▸ Questions:
a: Translate this sentence from the CatchUp pipeline description into Spanish: "You can see every tree, but the forest is missing."
b: Transcribe the part of the CatchUp pipeline description between "CatchUp — Document" and "its own silo.", inclusive.

CatchUp — Document Structuring Pipeline

Problem & Motivation

Students accumulate materials across formats — PDF lecture slides, Jupyter notebooks, screenshots of diagrams, handwritten notes captured on a phone. The common workflow is to drop each into ChatGPT for a quick summary. The summary is useful, but it disappears into the conversation history, disconnected from every other summary generated before it.

The result: each document is understood individually, but the relationships between them are invisible. You've studied Transformer, BERT, and GPT separately, but can't trace how self-attention behaves differently across all three — because each summary exists in its own silo.

You can see every tree, but the forest is missing.

CatchUp addresses the gap between per-document summarization and cross-document understanding. The pipeline parses unstructured inputs, generates structured notes per document, extracts canonical concepts, and connects them across your entire material library — turning isolated summaries into a searchable, linked knowledge base.

▸ Information:
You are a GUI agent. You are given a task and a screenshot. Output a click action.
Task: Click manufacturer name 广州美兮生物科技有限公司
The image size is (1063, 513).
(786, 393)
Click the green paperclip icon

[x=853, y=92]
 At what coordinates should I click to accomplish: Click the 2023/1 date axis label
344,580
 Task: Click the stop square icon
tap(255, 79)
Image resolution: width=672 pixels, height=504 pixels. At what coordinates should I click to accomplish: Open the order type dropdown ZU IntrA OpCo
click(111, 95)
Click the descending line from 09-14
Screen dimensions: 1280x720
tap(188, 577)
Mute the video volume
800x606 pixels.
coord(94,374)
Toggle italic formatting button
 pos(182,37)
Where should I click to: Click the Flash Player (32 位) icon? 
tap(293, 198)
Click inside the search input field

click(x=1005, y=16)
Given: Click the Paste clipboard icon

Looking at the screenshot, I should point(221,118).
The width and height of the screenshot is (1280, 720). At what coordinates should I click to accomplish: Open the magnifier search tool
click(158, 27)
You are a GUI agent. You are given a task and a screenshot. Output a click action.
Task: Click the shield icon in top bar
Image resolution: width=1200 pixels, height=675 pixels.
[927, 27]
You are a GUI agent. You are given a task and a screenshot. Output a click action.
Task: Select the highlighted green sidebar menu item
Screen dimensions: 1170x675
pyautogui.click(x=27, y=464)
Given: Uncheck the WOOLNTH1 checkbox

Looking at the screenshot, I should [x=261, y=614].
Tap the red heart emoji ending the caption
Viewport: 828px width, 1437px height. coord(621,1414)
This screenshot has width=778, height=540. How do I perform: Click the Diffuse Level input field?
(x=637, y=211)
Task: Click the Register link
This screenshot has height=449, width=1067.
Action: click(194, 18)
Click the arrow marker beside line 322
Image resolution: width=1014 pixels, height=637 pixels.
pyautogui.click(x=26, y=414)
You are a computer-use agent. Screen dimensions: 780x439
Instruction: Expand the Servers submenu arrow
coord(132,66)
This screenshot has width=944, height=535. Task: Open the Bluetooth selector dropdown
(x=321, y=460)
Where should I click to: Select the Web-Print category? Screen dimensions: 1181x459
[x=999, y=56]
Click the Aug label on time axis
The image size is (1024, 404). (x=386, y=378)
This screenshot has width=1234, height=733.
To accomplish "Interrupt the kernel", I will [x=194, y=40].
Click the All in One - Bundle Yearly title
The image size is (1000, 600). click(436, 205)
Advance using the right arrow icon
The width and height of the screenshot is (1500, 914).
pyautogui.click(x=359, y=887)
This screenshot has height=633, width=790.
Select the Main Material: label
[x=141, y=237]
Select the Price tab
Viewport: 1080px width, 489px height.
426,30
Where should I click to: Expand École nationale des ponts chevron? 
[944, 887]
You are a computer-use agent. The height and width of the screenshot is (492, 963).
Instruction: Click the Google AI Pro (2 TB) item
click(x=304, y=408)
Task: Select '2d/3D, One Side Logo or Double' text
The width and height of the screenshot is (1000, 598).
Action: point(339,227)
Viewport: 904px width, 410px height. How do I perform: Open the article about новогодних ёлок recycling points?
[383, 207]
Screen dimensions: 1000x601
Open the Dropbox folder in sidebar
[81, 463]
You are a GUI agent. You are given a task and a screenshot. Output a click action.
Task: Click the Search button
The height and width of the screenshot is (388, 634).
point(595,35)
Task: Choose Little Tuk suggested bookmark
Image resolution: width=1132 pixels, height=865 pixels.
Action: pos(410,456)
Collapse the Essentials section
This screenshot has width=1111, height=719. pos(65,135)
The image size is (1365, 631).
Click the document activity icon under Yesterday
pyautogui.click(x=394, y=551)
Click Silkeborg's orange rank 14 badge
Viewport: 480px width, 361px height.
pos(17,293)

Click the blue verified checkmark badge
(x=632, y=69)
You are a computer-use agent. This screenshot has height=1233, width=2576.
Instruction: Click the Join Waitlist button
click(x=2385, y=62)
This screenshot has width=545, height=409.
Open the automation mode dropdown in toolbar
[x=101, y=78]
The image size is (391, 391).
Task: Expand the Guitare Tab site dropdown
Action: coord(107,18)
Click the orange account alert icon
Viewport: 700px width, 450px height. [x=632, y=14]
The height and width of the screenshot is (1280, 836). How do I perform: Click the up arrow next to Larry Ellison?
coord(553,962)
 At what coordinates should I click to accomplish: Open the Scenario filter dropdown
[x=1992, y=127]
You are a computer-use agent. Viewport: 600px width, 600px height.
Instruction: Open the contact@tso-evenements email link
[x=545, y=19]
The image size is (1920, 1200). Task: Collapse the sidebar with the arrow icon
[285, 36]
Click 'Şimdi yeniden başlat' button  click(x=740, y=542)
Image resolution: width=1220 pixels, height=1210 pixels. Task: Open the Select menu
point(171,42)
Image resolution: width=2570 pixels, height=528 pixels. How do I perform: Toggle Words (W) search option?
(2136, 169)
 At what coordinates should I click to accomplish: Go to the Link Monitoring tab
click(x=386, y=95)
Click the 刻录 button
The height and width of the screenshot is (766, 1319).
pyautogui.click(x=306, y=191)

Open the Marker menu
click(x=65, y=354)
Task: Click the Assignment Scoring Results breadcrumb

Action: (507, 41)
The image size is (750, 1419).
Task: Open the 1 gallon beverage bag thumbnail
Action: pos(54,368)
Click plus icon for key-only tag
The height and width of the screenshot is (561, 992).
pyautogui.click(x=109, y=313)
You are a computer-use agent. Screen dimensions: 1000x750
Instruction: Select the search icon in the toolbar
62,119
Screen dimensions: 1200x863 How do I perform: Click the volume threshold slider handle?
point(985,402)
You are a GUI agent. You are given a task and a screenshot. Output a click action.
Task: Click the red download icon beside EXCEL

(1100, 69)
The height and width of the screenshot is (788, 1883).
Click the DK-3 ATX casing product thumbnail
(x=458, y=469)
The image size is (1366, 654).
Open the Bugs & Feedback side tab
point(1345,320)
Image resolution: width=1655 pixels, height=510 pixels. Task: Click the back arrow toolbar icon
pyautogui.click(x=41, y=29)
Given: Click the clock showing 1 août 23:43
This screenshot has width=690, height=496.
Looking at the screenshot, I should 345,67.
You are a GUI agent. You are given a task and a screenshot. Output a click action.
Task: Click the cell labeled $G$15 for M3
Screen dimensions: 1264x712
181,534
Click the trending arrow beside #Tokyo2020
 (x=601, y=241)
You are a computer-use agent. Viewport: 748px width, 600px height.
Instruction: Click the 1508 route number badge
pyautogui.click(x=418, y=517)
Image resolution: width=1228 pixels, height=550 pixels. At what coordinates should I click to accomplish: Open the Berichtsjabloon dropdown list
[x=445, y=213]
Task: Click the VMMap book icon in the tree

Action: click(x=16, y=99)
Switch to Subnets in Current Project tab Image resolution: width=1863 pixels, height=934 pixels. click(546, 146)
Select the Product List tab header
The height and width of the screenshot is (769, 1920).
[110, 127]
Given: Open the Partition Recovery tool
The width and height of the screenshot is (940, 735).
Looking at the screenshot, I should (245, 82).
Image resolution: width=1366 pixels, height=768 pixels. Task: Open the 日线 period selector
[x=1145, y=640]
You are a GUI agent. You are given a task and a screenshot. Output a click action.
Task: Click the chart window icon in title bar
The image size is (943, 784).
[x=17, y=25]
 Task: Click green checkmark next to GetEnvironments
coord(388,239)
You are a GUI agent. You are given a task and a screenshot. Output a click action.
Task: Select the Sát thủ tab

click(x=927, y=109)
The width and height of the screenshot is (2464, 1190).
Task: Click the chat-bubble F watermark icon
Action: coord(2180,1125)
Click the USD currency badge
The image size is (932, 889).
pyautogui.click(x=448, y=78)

▸ Response list:
a: Puedes ver cada árbol, pero falta el bosque.

b:
CatchUp — Document Structuring Pipeline

Problem & Motivation

Students accumulate materials across formats — PDF lecture slides, Jupyter notebooks, screenshots of diagrams, handwritten notes captured on a phone. The common workflow is to drop each into ChatGPT for a quick summary. The summary is useful, but it disappears into the conversation history, disconnected from every other summary generated before it.

The result: each document is understood individually, but the relationships between them are invisible. You've studied Transformer, BERT, and GPT separately, but can't trace how self-attention behaves differently across all three — because each summary exists in its own silo.